Great. I have two other questions.
One is on the use of consultants in the public service. I'm very concerned about how consultants are being used in the public service. It is recent, but it also goes back the last three or four years, at least since I've been talking to public servants about it.
The fact of the matter is that we are having consultants being brought in who don't fit into the accountability framework that most of us are used to. So these are different and separate from being brought in as exempt staff from the public service or people from minister's staff who then are dropped into the public service. I'm talking about people who are consultants. Has this been a concern of yours? Is it something you're looking at?
Secondly, the government most recently announced that they've put together a team formed with people like Mr.

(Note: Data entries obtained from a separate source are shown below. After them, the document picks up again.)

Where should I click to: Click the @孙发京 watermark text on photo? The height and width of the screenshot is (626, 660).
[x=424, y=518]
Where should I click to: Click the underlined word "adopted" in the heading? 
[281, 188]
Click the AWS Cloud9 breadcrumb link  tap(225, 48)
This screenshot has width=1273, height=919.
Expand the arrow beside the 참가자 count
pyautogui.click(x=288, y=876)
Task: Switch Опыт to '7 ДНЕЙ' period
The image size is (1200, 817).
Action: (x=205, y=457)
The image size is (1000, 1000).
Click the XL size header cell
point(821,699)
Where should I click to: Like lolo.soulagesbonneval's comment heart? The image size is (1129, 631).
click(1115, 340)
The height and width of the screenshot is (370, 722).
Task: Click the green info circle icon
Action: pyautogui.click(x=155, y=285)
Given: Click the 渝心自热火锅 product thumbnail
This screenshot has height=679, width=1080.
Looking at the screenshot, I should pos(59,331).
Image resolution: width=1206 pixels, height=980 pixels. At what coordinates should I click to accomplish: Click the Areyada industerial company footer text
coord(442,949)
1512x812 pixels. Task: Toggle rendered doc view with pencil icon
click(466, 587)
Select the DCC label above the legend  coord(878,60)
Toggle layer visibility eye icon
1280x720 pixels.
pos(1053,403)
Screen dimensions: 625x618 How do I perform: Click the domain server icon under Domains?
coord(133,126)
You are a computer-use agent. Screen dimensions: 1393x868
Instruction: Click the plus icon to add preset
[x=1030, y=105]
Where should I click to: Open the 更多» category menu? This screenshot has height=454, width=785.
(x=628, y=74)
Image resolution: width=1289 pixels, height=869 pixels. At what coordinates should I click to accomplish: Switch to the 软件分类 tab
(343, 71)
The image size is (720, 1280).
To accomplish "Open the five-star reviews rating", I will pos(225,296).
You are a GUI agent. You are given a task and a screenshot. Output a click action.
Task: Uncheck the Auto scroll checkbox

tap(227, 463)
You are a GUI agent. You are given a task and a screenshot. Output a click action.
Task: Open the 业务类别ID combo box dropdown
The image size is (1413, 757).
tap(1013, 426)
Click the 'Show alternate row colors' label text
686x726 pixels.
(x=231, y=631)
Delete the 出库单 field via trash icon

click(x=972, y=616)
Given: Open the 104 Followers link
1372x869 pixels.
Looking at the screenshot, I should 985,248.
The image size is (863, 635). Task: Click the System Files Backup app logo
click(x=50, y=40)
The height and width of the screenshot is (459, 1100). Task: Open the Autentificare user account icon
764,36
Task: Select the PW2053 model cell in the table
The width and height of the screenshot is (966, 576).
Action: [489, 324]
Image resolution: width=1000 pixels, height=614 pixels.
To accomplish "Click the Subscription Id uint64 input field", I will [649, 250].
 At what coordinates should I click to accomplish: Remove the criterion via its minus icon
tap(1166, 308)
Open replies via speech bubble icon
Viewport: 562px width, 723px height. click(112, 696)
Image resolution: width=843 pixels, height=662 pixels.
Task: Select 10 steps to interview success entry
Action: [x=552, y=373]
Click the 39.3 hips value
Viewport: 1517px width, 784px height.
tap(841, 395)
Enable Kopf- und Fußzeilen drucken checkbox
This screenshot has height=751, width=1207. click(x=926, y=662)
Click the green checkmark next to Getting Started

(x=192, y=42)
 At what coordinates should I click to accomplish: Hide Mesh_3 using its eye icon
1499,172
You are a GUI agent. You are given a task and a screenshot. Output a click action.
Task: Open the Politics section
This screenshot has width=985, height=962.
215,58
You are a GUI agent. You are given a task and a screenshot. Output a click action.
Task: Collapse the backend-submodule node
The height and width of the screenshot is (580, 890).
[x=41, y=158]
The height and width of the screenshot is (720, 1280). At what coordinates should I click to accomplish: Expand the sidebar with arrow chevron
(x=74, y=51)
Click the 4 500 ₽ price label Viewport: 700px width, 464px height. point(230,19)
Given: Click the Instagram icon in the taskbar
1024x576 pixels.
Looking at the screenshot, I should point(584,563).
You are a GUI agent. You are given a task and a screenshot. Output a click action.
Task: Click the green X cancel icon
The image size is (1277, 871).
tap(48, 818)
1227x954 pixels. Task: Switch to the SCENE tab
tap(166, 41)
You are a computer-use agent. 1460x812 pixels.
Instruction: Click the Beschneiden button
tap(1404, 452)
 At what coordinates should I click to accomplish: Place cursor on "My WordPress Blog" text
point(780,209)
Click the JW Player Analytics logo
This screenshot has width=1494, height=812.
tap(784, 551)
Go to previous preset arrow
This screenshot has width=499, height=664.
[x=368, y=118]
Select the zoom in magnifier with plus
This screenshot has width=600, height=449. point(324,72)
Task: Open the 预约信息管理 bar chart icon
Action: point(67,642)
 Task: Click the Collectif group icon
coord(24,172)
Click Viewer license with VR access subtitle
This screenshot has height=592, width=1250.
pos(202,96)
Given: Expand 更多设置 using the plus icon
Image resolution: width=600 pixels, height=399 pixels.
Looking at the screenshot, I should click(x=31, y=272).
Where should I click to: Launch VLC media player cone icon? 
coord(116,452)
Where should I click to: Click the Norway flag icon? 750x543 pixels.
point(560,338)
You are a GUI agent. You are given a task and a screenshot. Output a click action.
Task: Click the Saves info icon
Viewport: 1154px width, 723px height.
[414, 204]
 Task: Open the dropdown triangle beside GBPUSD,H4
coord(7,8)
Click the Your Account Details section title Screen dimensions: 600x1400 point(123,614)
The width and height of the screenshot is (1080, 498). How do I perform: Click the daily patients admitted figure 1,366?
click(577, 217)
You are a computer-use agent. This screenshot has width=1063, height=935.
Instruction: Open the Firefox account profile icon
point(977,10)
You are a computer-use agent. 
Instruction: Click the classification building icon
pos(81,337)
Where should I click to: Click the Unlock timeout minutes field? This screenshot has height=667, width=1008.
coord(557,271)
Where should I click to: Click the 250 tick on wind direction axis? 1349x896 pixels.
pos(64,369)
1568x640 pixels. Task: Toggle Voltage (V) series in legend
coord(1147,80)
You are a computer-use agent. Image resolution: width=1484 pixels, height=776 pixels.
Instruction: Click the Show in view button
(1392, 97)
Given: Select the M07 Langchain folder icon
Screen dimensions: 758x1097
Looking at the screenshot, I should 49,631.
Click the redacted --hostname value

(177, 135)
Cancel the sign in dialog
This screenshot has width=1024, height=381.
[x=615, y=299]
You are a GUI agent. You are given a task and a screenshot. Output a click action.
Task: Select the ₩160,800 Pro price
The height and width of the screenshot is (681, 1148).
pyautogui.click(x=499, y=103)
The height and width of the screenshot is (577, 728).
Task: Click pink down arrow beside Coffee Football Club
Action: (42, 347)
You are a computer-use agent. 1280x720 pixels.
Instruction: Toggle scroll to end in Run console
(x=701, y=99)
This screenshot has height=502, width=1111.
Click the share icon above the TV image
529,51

Tessier and others to talk about how to improve the public service and also to look to the future to recruitment and other issues. I have a lot of concerns about this, in that none of the nine people presently are working in the public service, and I'm very concerned about the gap left vis-à-vis their mandate and how it connects to the present-day public service.
If you look at the last government, one of the problems we had with the previous government, my party at least, was that public servants weren't being consulted. They were being told how to do things without being asked what the problems were and what the solutions were. I'm concerned we're seeing the same thing with both consultants being brought in and, secondly, a nine-person panel being brought in that does not have the connective tissue to the present public service.
I would like your comments on those two points.